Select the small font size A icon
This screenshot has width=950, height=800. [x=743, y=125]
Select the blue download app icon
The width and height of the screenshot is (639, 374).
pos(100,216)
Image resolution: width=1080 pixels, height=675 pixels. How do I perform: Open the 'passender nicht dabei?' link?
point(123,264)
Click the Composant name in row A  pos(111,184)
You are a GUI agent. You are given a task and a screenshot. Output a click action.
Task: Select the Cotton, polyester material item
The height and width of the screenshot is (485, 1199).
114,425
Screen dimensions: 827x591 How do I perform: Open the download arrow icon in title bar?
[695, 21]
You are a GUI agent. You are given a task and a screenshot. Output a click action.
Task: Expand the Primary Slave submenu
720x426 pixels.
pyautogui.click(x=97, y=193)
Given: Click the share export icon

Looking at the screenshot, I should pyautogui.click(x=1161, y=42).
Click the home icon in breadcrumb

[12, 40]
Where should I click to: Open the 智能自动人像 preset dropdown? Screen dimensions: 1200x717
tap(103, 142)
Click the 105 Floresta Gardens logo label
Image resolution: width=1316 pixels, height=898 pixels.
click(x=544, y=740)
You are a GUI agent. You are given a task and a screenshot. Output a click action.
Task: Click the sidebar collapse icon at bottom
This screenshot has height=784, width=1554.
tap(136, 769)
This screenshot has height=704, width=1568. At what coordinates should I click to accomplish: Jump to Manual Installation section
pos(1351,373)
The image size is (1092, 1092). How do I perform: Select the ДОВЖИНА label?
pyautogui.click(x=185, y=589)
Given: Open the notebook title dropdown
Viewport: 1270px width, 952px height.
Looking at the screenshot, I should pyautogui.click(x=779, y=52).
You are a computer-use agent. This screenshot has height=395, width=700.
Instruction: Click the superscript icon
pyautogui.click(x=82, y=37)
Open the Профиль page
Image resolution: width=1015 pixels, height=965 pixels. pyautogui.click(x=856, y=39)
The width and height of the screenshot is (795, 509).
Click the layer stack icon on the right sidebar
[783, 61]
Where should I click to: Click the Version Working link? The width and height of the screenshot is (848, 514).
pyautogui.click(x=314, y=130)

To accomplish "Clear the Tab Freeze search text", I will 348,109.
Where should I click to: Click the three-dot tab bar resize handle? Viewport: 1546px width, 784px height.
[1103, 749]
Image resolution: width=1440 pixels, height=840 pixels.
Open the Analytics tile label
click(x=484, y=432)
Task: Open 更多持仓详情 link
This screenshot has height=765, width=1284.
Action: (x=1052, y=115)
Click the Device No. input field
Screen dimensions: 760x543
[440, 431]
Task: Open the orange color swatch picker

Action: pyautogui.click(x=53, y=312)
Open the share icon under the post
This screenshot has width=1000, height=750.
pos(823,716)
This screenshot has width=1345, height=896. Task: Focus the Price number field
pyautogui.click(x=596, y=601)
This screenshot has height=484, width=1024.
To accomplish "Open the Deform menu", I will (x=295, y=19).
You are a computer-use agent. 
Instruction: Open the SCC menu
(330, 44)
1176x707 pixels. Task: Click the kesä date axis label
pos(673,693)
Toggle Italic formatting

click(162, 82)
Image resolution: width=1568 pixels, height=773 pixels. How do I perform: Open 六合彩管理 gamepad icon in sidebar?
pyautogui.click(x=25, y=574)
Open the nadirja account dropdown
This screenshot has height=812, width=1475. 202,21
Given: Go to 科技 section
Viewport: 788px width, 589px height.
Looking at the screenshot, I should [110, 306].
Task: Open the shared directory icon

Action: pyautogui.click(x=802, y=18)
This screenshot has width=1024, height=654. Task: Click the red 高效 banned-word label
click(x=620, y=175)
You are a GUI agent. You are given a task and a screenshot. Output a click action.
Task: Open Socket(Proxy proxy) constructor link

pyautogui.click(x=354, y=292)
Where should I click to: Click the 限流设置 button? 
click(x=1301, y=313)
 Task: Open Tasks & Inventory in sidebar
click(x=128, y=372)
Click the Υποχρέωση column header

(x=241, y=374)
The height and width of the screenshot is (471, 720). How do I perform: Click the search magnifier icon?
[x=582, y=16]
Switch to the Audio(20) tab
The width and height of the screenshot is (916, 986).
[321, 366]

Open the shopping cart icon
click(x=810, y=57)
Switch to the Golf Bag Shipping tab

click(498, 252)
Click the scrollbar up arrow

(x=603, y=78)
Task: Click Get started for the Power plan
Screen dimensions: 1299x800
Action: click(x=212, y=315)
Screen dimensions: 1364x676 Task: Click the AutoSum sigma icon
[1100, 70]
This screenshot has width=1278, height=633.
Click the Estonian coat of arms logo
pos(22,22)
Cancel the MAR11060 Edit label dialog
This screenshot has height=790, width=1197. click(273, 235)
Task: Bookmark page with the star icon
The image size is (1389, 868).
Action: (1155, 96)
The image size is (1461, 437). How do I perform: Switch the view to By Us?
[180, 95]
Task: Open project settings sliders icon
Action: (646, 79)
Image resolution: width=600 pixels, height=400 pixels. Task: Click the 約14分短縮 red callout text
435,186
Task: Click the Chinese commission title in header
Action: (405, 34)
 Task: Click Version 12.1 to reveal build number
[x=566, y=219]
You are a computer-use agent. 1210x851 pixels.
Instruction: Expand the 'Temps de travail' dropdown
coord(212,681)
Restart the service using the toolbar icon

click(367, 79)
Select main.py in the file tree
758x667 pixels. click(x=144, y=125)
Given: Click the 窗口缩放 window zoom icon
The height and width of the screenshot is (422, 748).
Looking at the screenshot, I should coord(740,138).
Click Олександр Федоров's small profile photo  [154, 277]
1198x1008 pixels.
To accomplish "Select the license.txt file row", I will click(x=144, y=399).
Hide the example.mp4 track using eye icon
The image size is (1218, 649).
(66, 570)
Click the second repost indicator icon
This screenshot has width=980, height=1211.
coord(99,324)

• • • •

An exact copy of the listing above is all the answer should hold.

#### Solved problem
Select the small font size A icon
This screenshot has width=950, height=800. [x=743, y=125]
Select the blue download app icon
The width and height of the screenshot is (639, 374).
pos(100,216)
Image resolution: width=1080 pixels, height=675 pixels. How do I perform: Open the 'passender nicht dabei?' link?
point(123,264)
Click the Composant name in row A  pos(111,184)
You are a GUI agent. You are given a task and a screenshot. Output a click action.
Task: Select the Cotton, polyester material item
The height and width of the screenshot is (485, 1199).
114,425
Screen dimensions: 827x591 How do I perform: Open the download arrow icon in title bar?
[695, 21]
You are a GUI agent. You are given a task and a screenshot. Output a click action.
Task: Expand the Primary Slave submenu
720x426 pixels.
pyautogui.click(x=97, y=193)
Given: Click the share export icon

Looking at the screenshot, I should pyautogui.click(x=1161, y=42).
Click the home icon in breadcrumb

[12, 40]
Where should I click to: Open the 智能自动人像 preset dropdown? Screen dimensions: 1200x717
tap(103, 142)
Click the 105 Floresta Gardens logo label
Image resolution: width=1316 pixels, height=898 pixels.
click(x=544, y=740)
You are a GUI agent. You are given a task and a screenshot. Output a click action.
Task: Click the sidebar collapse icon at bottom
This screenshot has height=784, width=1554.
tap(136, 769)
This screenshot has height=704, width=1568. At what coordinates should I click to accomplish: Jump to Manual Installation section
pos(1351,373)
The image size is (1092, 1092). How do I perform: Select the ДОВЖИНА label?
pyautogui.click(x=185, y=589)
Given: Open the notebook title dropdown
Viewport: 1270px width, 952px height.
Looking at the screenshot, I should pyautogui.click(x=779, y=52).
You are a computer-use agent. This screenshot has height=395, width=700.
Instruction: Click the superscript icon
pyautogui.click(x=82, y=37)
Open the Профиль page
Image resolution: width=1015 pixels, height=965 pixels. pyautogui.click(x=856, y=39)
The width and height of the screenshot is (795, 509).
Click the layer stack icon on the right sidebar
[783, 61]
Where should I click to: Click the Version Working link? The width and height of the screenshot is (848, 514).
pyautogui.click(x=314, y=130)

To accomplish "Clear the Tab Freeze search text", I will 348,109.
Where should I click to: Click the three-dot tab bar resize handle? Viewport: 1546px width, 784px height.
[1103, 749]
Image resolution: width=1440 pixels, height=840 pixels.
Open the Analytics tile label
click(x=484, y=432)
Task: Open 更多持仓详情 link
This screenshot has height=765, width=1284.
Action: (x=1052, y=115)
Click the Device No. input field
Screen dimensions: 760x543
[440, 431]
Task: Open the orange color swatch picker

Action: pyautogui.click(x=53, y=312)
Open the share icon under the post
This screenshot has width=1000, height=750.
pos(823,716)
This screenshot has width=1345, height=896. Task: Focus the Price number field
pyautogui.click(x=596, y=601)
This screenshot has height=484, width=1024.
To accomplish "Open the Deform menu", I will (x=295, y=19).
You are a computer-use agent. 
Instruction: Open the SCC menu
(330, 44)
1176x707 pixels. Task: Click the kesä date axis label
pos(673,693)
Toggle Italic formatting

click(162, 82)
Image resolution: width=1568 pixels, height=773 pixels. How do I perform: Open 六合彩管理 gamepad icon in sidebar?
pyautogui.click(x=25, y=574)
Open the nadirja account dropdown
This screenshot has height=812, width=1475. 202,21
Given: Go to 科技 section
Viewport: 788px width, 589px height.
Looking at the screenshot, I should [110, 306].
Task: Open the shared directory icon

Action: pyautogui.click(x=802, y=18)
This screenshot has width=1024, height=654. Task: Click the red 高效 banned-word label
click(x=620, y=175)
You are a GUI agent. You are given a task and a screenshot. Output a click action.
Task: Open Socket(Proxy proxy) constructor link

pyautogui.click(x=354, y=292)
Where should I click to: Click the 限流设置 button? 
click(x=1301, y=313)
 Task: Open Tasks & Inventory in sidebar
click(x=128, y=372)
Click the Υποχρέωση column header

(x=241, y=374)
The height and width of the screenshot is (471, 720). How do I perform: Click the search magnifier icon?
[x=582, y=16]
Switch to the Audio(20) tab
The width and height of the screenshot is (916, 986).
[321, 366]

Open the shopping cart icon
click(x=810, y=57)
Switch to the Golf Bag Shipping tab

click(498, 252)
Click the scrollbar up arrow

(x=603, y=78)
Task: Click Get started for the Power plan
Screen dimensions: 1299x800
Action: click(x=212, y=315)
Screen dimensions: 1364x676 Task: Click the AutoSum sigma icon
[1100, 70]
This screenshot has width=1278, height=633.
Click the Estonian coat of arms logo
pos(22,22)
Cancel the MAR11060 Edit label dialog
This screenshot has height=790, width=1197. click(273, 235)
Task: Bookmark page with the star icon
The image size is (1389, 868).
Action: (1155, 96)
The image size is (1461, 437). How do I perform: Switch the view to By Us?
[180, 95]
Task: Open project settings sliders icon
Action: (646, 79)
Image resolution: width=600 pixels, height=400 pixels. Task: Click the 約14分短縮 red callout text
435,186
Task: Click the Chinese commission title in header
Action: (405, 34)
 Task: Click Version 12.1 to reveal build number
[x=566, y=219]
You are a computer-use agent. 1210x851 pixels.
Instruction: Expand the 'Temps de travail' dropdown
coord(212,681)
Restart the service using the toolbar icon

click(367, 79)
Select main.py in the file tree
758x667 pixels. click(x=144, y=125)
Given: Click the 窗口缩放 window zoom icon
The height and width of the screenshot is (422, 748).
Looking at the screenshot, I should coord(740,138).
Click Олександр Федоров's small profile photo  [154, 277]
1198x1008 pixels.
To accomplish "Select the license.txt file row", I will click(x=144, y=399).
Hide the example.mp4 track using eye icon
The image size is (1218, 649).
(66, 570)
Click the second repost indicator icon
This screenshot has width=980, height=1211.
coord(99,324)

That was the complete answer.